Texto do documento =
---+---

Talvez, você ainda não tenha atendido a um paciente com cefaleia em salvas. Com as informações deste artigo, você saberá como realizar um diagnóstico assertivo e rápido, seguido do tratamento correto para remover o paciente do quadro de cefaleia intensa.

Cefaleias trigêmino-autonômicas

Como já dito, a cefaleia em salvas é a principal representante das cefaleias trigêmino-autonômicas. Esse grupo contempla as cefaleias idiopáticas, caracterizadas por cefaleia unilateral acompanhada de sintomas autonômicos ipsilaterais. Outros exemplos de cefaleias trigêmino-autonômicas são:

  • hemicrania paroxística;
  • cefaleia neuralgiforme unilateral de curta duração com lacrimejamento e injeção conjuntival;
  • cefaleia neuralgiforme unilateral com sintomas autonômicos faciais.

Fisiopatologia da cefaleia em salvas

A patogênese da cefaleia em salvas é complexa, não muito bem definida e compreendida. A teoria mais amplamente aceita é a de que ela ocorre por conta de uma ativação hipotalâmica com consequente ativação do reflexo trigêmeo-autonômico.

---+---

Trechos dos registros =
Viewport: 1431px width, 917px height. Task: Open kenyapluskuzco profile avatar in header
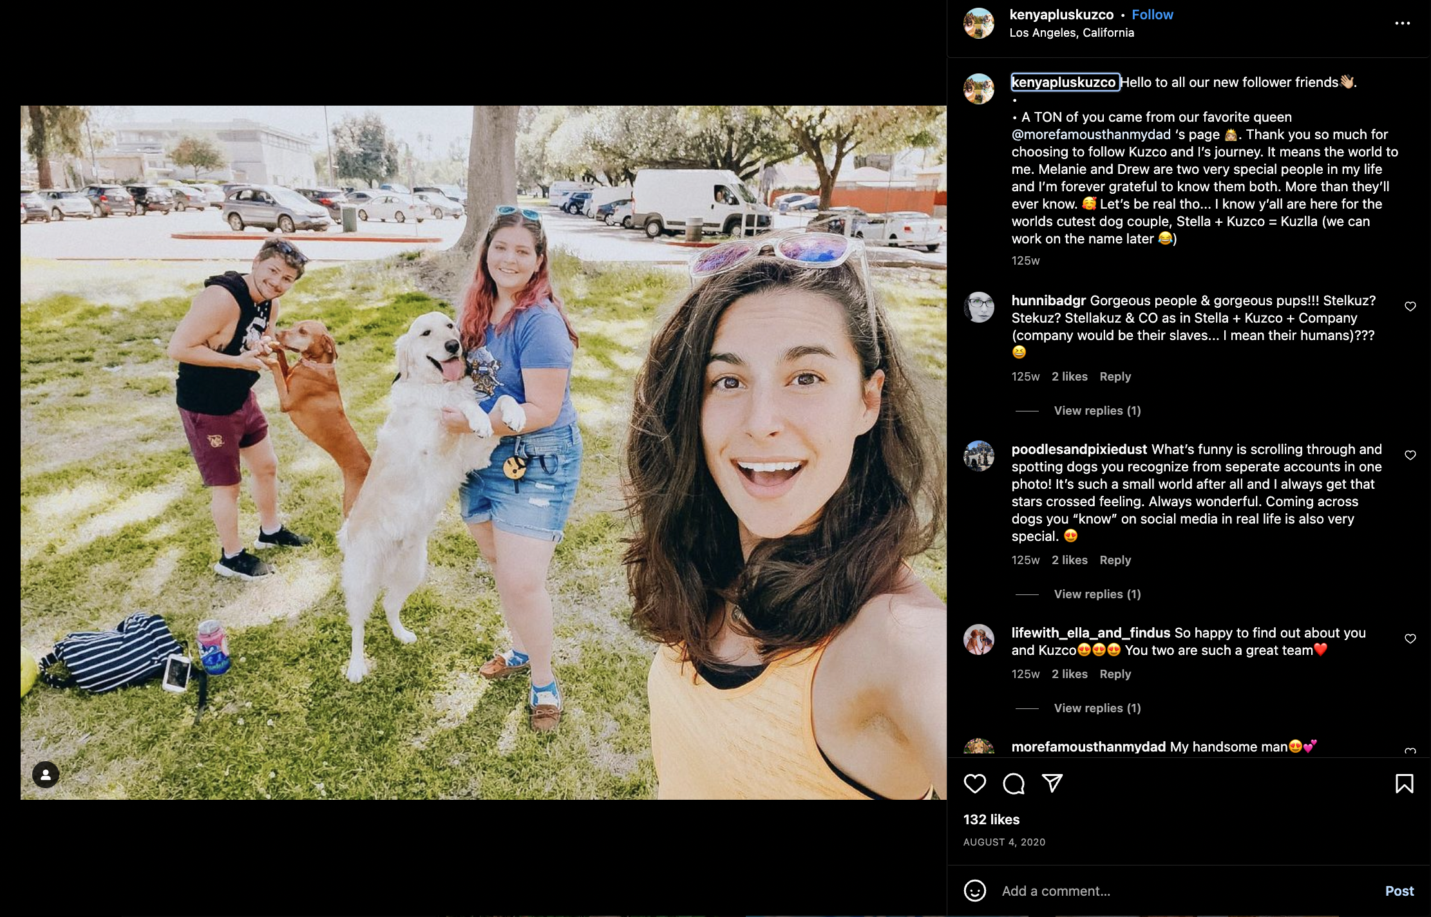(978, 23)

---+---

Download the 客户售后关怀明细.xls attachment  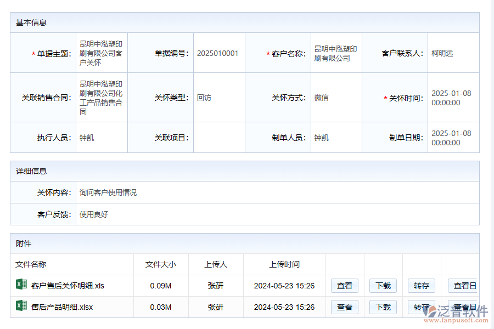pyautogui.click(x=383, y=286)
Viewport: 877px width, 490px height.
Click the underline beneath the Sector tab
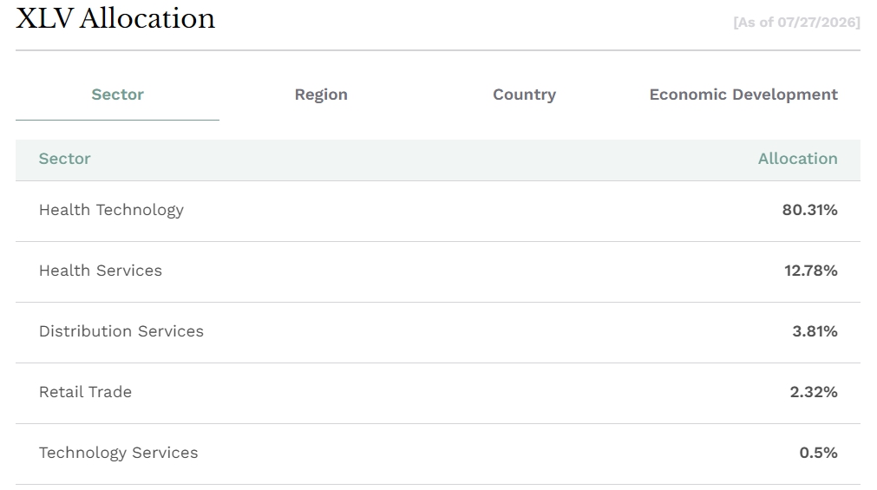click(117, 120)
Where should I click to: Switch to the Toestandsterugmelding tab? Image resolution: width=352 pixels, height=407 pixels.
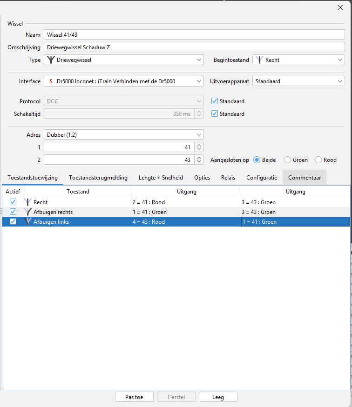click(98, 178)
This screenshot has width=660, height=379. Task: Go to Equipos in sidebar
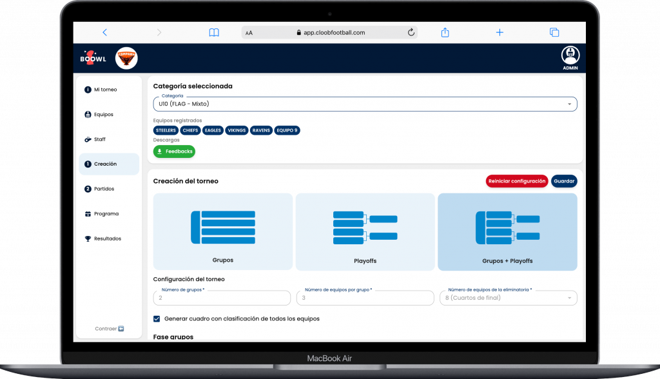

---+---

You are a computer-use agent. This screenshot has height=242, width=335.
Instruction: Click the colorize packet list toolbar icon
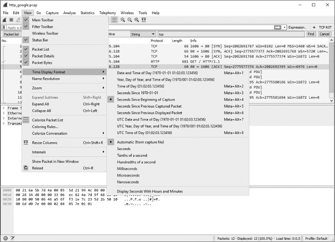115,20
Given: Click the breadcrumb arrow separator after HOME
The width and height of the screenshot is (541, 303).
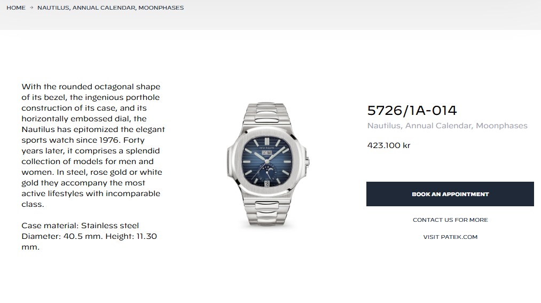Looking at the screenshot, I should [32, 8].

---+---

Complete o seguinte =
[A] Indique se cada afirmação abaixo está de acordo com o texto sobre cefaleia em salvas, respondendo sim ou não e citando literalmente as palavras do texto que decidem a questão.
(i) A cefaleia em salvas é a principal representante das cefaleias trigêmino-autonômicas.
(ii) A patogênese da cefaleia em salvas é bem definida e compreendida.
(iii) As cefaleias trigêmino-autonômicas caracterizam-se por cefaleia bilateral.
[B] Continue o texto sobre cefaleia em salvas a partir da última frase apresentada.

Respostas por item =
[A]
(i) Sim: "a cefaleia em salvas é a principal representante das cefaleias trigêmino-autonômicas".
(ii) Não: "A patogênese da cefaleia em salvas é complexa, não muito bem definida e compreendida".
(iii) Não: "caracterizadas por cefaleia unilateral acompanhada de sintomas autonômicos ipsilaterais".

[B]
Uma teoria alternativa alega a ocorrência por uma inflamação neurogênica nas paredes do seio cavernoso, devido à obliteração do fluxo venoso, que causa lesões nas fibras trigeminais e simpáticas ao longo da artéria carótida interna.

Fatores de risco da cefaleia em salvas

Primeiro, é preciso falar sobre a história familiar: parece haver um componente genético na cefaleia em salvas. Nos pacientes com essa condição, foi encontrada uma história familiar positiva de 5% a 20%.

Também é válido mencionar o tabagismo. Mais de 80% dos pacientes com cefaleia em salvas são tabagistas. Inclusive, o número de tabagistas vem caindo nas últimas décadas, assim como a incidência dessa condição.

Por fim, mencionamos o trauma cranioencefálico (TCE) prévio, uma associação não muito bem definida, apesar de estudos mostrarem uma prevalência de TCE prévio de 15% em pacientes com cefaleia em salvas.

Fatores confundidores seriam a maior prevalência de tabagismo em pacientes com TCE prévio e o longo intervalo entre o TCE e a cefaleia em salvas observado nos estudos.

Clínica da cefaleia em salvas

O paciente apresenta um quadro de cefaleia unilateral e intensa associada a sintomas autonômicos em face ipsilateral. Sendo assim, como proceder em relação ao diagnóstico?

Cefaleia

Tipicamente, os pacientes apresentam quadro de dor de cabeça intensa e de início agudo. Por conta disso, costumam ficar inquietos, andando de um lado para o outro.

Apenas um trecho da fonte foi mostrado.